++++ GIVEN DATA

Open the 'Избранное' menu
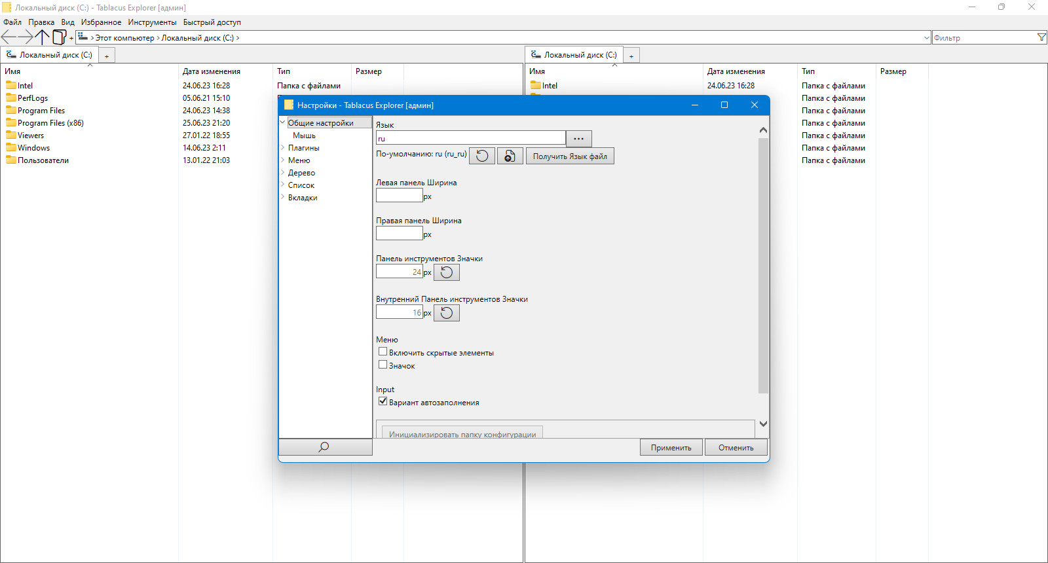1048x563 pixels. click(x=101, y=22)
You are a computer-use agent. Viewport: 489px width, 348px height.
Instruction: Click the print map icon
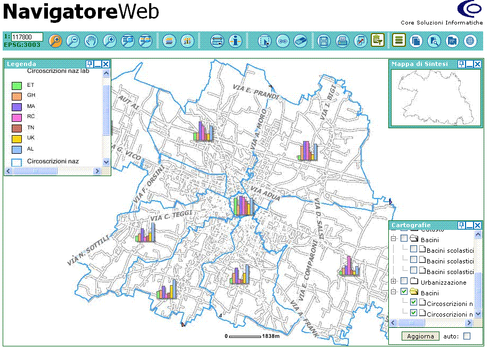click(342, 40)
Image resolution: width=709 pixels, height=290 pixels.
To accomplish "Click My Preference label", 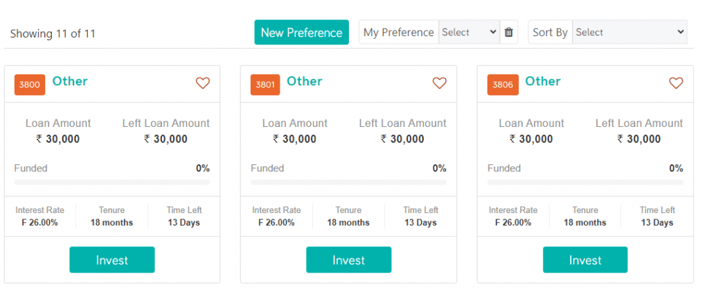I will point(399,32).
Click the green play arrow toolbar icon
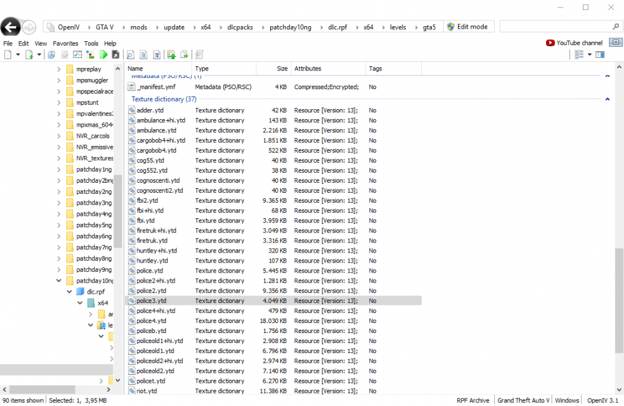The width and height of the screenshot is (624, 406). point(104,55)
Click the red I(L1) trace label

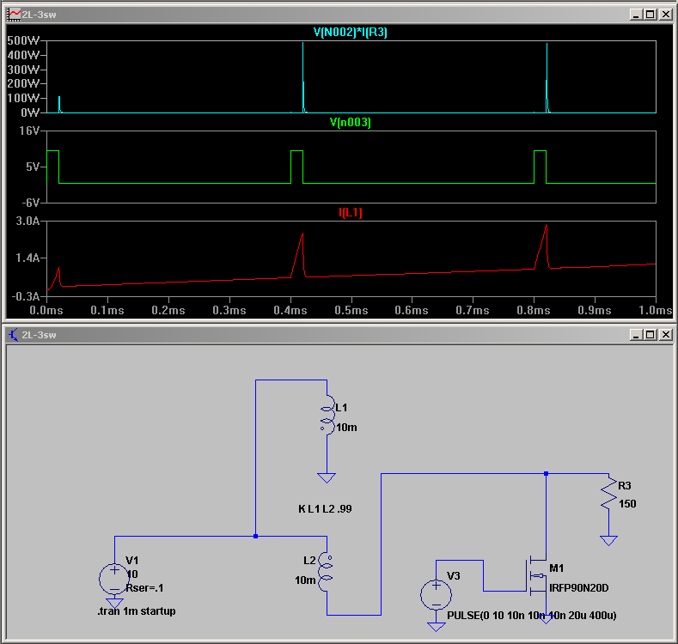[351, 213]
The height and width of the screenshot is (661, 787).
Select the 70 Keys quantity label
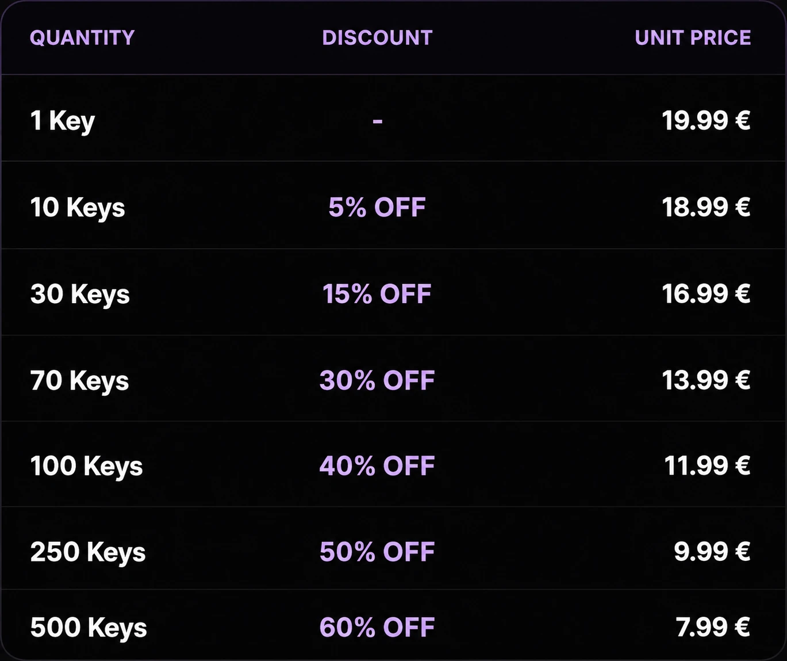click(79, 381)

++++++++

- AIM OF THE TASK:
Exclude the pictures and write out exactly the lines from the one holding "The height and" through the end of the entries, inclusive, and only those.

- RESULT:
The height and width of the screenshot is (661, 787).
Select the 70 Keys quantity label
click(79, 381)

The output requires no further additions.